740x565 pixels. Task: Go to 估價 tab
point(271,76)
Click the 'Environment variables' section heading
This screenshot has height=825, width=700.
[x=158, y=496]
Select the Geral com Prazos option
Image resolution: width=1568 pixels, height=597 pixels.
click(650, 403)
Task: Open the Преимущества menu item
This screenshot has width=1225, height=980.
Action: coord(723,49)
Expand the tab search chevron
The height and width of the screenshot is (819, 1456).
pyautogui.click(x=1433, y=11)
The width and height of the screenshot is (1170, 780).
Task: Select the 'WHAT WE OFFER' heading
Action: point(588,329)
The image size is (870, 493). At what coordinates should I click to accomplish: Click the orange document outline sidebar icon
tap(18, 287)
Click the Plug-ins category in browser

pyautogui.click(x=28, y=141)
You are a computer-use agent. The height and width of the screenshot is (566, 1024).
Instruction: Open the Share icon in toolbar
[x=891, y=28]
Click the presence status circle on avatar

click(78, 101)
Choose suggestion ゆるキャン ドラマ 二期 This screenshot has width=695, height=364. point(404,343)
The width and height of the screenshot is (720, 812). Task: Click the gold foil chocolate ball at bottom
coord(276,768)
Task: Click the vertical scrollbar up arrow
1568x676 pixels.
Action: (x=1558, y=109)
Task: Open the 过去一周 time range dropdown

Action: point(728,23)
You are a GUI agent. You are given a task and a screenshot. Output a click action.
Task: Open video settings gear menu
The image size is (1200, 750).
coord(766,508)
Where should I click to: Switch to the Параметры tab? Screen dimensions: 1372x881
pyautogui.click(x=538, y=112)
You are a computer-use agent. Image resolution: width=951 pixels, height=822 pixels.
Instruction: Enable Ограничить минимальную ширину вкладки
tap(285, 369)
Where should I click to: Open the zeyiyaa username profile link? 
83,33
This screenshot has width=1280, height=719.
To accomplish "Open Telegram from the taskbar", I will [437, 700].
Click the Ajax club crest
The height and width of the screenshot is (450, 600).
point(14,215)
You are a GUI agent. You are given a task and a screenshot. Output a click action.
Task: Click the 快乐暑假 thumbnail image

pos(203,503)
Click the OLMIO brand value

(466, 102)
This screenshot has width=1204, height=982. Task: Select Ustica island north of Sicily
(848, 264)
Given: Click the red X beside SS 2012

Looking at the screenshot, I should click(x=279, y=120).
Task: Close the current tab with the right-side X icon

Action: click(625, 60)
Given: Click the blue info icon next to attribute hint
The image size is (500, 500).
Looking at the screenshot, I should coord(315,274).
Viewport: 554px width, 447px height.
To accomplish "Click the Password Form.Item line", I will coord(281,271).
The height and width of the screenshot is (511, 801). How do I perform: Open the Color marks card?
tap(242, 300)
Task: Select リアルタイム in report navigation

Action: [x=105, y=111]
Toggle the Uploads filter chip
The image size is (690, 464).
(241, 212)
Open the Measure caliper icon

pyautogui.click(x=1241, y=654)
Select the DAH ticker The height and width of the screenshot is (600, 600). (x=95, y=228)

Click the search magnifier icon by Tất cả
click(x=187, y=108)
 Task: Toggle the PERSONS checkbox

**Exercise objective**
Rewrite the listing above as a numbered list, leaving out the blank lines.

**Solution to this problem**
1. 740x565 pixels. Task: Go to 估價 tab
2. point(271,76)
3. Click the 'Environment variables' section heading
4. This screenshot has height=825, width=700.
5. [x=158, y=496]
6. Select the Geral com Prazos option
7. Image resolution: width=1568 pixels, height=597 pixels.
8. click(650, 403)
9. Task: Open the Преимущества menu item
10. This screenshot has width=1225, height=980.
11. Action: coord(723,49)
12. Expand the tab search chevron
13. The height and width of the screenshot is (819, 1456).
14. pyautogui.click(x=1433, y=11)
15. The width and height of the screenshot is (1170, 780).
16. Task: Select the 'WHAT WE OFFER' heading
17. Action: point(588,329)
18. The image size is (870, 493). At what coordinates should I click to accomplish: Click the orange document outline sidebar icon
19. tap(18, 287)
20. Click the Plug-ins category in browser
21. pyautogui.click(x=28, y=141)
22. You are a computer-use agent. The height and width of the screenshot is (566, 1024).
23. Instruction: Open the Share icon in toolbar
24. [x=891, y=28]
25. Click the presence status circle on avatar
26. click(78, 101)
27. Choose suggestion ゆるキャン ドラマ 二期 This screenshot has width=695, height=364. point(404,343)
28. The width and height of the screenshot is (720, 812). Task: Click the gold foil chocolate ball at bottom
29. coord(276,768)
30. Task: Click the vertical scrollbar up arrow
31. 1568x676 pixels.
32. Action: (x=1558, y=109)
33. Task: Open the 过去一周 time range dropdown
34. Action: point(728,23)
35. You are a GUI agent. You are given a task and a screenshot. Output a click action.
36. Task: Open video settings gear menu
37. The image size is (1200, 750).
38. coord(766,508)
39. Where should I click to: Switch to the Параметры tab? Screen dimensions: 1372x881
40. pyautogui.click(x=538, y=112)
41. You are a computer-use agent. Image resolution: width=951 pixels, height=822 pixels.
42. Instruction: Enable Ограничить минимальную ширину вкладки
43. tap(285, 369)
44. Where should I click to: Open the zeyiyaa username profile link? 
45. 83,33
46. This screenshot has width=1280, height=719.
47. To accomplish "Open Telegram from the taskbar", I will [437, 700].
48. Click the Ajax club crest
49. The height and width of the screenshot is (450, 600).
50. point(14,215)
51. You are a GUI agent. You are given a task and a screenshot. Output a click action.
52. Task: Click the 快乐暑假 thumbnail image
53. pos(203,503)
54. Click the OLMIO brand value
55. (466, 102)
56. This screenshot has width=1204, height=982. Task: Select Ustica island north of Sicily
57. (848, 264)
58. Given: Click the red X beside SS 2012
59. Looking at the screenshot, I should click(x=279, y=120).
60. Task: Close the current tab with the right-side X icon
61. Action: click(625, 60)
62. Given: Click the blue info icon next to attribute hint
63. The image size is (500, 500).
64. Looking at the screenshot, I should coord(315,274).
65. Viewport: 554px width, 447px height.
66. To accomplish "Click the Password Form.Item line", I will coord(281,271).
67. The height and width of the screenshot is (511, 801). How do I perform: Open the Color marks card?
68. tap(242, 300)
69. Task: Select リアルタイム in report navigation
70. Action: [x=105, y=111]
71. Toggle the Uploads filter chip
72. The image size is (690, 464).
73. (241, 212)
74. Open the Measure caliper icon
75. pyautogui.click(x=1241, y=654)
76. Select the DAH ticker The height and width of the screenshot is (600, 600). (x=95, y=228)
77. Click the search magnifier icon by Tất cả
78. click(x=187, y=108)
79.  Task: Toggle the PERSONS checkbox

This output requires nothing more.